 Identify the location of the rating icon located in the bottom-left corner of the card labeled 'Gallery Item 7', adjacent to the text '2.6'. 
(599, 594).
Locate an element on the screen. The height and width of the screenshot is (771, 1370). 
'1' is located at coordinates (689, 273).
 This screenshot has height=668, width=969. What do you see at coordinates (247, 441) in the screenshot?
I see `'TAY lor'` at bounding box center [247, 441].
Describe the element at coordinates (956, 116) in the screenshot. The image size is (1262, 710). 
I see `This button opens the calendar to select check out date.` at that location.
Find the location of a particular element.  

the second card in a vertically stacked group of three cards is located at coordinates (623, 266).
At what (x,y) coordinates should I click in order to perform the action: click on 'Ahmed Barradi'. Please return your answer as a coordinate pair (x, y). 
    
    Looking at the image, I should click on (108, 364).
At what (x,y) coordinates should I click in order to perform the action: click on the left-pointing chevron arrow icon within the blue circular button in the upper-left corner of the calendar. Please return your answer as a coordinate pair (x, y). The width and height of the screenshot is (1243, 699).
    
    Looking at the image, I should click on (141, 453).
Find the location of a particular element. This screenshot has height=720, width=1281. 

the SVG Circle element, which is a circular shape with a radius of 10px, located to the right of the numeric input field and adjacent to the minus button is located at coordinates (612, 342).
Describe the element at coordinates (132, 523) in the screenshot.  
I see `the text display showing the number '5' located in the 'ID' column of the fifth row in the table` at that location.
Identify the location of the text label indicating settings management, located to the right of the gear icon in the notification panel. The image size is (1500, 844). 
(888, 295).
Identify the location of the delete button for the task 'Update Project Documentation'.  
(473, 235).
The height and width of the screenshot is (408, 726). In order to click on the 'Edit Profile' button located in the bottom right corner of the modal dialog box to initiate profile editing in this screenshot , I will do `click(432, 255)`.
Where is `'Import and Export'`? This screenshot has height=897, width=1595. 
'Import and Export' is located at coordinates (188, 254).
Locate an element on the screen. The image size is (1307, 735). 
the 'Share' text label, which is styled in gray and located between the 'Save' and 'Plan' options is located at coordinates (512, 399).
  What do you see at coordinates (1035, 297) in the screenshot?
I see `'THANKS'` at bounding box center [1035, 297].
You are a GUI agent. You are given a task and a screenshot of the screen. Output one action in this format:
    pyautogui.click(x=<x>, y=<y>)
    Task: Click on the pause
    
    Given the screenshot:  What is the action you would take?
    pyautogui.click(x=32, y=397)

--- Exercise instructions ---
Rewrite all the records with every "Identify the location of" changed to "Point out the location of" and nothing else altered.

--- Exercise output ---
 Point out the location of the rating icon located in the bottom-left corner of the card labeled 'Gallery Item 7', adjacent to the text '2.6'. 
(599, 594).
Locate an element on the screen. The height and width of the screenshot is (771, 1370). 
'1' is located at coordinates (689, 273).
 This screenshot has height=668, width=969. What do you see at coordinates (247, 441) in the screenshot?
I see `'TAY lor'` at bounding box center [247, 441].
Describe the element at coordinates (956, 116) in the screenshot. The image size is (1262, 710). 
I see `This button opens the calendar to select check out date.` at that location.
Find the location of a particular element.  

the second card in a vertically stacked group of three cards is located at coordinates (623, 266).
At what (x,y) coordinates should I click in order to perform the action: click on 'Ahmed Barradi'. Please return your answer as a coordinate pair (x, y). 
    
    Looking at the image, I should click on (108, 364).
At what (x,y) coordinates should I click in order to perform the action: click on the left-pointing chevron arrow icon within the blue circular button in the upper-left corner of the calendar. Please return your answer as a coordinate pair (x, y). The width and height of the screenshot is (1243, 699).
    
    Looking at the image, I should click on (141, 453).
Find the location of a particular element. This screenshot has height=720, width=1281. 

the SVG Circle element, which is a circular shape with a radius of 10px, located to the right of the numeric input field and adjacent to the minus button is located at coordinates (612, 342).
Describe the element at coordinates (132, 523) in the screenshot.  
I see `the text display showing the number '5' located in the 'ID' column of the fifth row in the table` at that location.
Point out the location of the text label indicating settings management, located to the right of the gear icon in the notification panel. The image size is (1500, 844). 
(888, 295).
Point out the location of the delete button for the task 'Update Project Documentation'.  
(473, 235).
The height and width of the screenshot is (408, 726). In order to click on the 'Edit Profile' button located in the bottom right corner of the modal dialog box to initiate profile editing in this screenshot , I will do `click(432, 255)`.
Where is `'Import and Export'`? This screenshot has height=897, width=1595. 
'Import and Export' is located at coordinates (188, 254).
Locate an element on the screen. The image size is (1307, 735). 
the 'Share' text label, which is styled in gray and located between the 'Save' and 'Plan' options is located at coordinates (512, 399).
  What do you see at coordinates (1035, 297) in the screenshot?
I see `'THANKS'` at bounding box center [1035, 297].
You are a GUI agent. You are given a task and a screenshot of the screen. Output one action in this format:
    pyautogui.click(x=<x>, y=<y>)
    Task: Click on the pause
    
    Given the screenshot:  What is the action you would take?
    pyautogui.click(x=32, y=397)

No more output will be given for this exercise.